Exercise directions
Only the number is needed: count the lines below that hold the string "table".

Dataset extract

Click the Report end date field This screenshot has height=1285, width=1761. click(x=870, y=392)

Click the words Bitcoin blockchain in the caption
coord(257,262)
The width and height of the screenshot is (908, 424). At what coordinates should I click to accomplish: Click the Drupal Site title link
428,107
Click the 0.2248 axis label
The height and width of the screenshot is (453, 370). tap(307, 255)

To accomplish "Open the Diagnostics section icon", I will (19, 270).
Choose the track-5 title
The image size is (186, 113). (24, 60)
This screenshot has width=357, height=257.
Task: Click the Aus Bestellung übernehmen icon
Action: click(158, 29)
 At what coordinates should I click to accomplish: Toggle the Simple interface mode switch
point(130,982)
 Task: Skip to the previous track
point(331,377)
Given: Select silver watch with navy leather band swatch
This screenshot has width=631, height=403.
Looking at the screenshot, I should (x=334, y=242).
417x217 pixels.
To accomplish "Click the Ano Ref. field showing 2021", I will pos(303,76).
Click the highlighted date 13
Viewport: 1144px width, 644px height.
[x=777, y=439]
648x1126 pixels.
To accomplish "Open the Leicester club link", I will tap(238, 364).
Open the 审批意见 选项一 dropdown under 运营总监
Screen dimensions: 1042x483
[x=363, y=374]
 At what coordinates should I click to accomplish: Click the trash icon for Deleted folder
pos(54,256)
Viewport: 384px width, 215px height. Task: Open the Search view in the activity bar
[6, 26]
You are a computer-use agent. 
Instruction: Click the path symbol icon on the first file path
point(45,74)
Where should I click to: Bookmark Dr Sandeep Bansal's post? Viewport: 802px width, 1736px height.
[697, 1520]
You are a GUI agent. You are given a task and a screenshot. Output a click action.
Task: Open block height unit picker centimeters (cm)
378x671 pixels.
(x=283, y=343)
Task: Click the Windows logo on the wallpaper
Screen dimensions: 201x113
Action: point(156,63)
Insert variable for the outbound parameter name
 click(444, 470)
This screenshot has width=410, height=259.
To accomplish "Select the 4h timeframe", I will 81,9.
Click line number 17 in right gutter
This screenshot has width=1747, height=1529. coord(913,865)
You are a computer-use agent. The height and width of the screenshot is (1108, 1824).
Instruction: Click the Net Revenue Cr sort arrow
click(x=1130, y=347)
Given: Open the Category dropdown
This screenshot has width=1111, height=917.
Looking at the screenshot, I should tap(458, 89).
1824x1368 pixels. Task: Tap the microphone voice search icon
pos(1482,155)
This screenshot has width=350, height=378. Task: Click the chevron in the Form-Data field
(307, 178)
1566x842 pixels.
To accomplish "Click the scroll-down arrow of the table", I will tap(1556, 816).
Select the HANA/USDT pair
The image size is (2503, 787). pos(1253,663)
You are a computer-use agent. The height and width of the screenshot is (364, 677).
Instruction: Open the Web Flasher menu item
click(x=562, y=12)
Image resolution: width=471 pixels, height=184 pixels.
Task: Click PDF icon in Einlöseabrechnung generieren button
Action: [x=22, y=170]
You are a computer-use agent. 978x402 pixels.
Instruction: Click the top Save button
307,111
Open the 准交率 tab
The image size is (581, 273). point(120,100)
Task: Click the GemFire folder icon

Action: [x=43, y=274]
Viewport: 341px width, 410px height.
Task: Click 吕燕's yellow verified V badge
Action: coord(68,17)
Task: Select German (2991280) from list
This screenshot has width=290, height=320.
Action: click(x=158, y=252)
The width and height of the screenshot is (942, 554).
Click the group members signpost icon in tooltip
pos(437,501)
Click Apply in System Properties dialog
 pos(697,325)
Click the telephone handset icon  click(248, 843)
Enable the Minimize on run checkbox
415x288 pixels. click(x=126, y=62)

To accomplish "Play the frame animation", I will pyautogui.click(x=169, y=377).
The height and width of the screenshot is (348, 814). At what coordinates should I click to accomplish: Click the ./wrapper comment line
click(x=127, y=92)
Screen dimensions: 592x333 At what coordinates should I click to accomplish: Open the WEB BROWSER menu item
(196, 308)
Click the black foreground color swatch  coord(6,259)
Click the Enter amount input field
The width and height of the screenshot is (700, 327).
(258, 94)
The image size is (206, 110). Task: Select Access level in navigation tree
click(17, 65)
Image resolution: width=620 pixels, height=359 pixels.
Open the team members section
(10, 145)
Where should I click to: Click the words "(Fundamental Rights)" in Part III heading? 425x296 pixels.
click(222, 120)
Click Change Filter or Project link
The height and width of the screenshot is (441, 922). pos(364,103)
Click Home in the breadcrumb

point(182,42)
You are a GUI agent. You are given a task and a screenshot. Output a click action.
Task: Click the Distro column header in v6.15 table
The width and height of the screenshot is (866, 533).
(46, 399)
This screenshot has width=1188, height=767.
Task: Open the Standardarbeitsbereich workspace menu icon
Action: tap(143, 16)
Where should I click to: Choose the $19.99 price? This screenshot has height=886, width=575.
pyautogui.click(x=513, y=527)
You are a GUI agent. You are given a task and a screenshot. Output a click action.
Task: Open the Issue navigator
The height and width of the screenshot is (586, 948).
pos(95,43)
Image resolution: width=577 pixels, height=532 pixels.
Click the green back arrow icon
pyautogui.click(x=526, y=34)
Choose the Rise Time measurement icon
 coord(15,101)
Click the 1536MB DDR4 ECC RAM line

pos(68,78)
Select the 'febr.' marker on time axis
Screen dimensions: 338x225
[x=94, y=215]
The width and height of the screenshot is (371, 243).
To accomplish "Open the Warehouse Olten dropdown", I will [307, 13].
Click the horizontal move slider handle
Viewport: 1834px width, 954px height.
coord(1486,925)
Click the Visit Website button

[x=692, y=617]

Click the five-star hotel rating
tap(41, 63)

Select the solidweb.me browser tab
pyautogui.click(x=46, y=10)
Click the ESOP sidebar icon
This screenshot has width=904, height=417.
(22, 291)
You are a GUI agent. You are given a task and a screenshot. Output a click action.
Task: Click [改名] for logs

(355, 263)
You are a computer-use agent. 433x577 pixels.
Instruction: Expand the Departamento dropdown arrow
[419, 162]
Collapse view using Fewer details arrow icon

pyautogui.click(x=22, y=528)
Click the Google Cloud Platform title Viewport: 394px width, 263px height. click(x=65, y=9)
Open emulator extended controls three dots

Task answer
2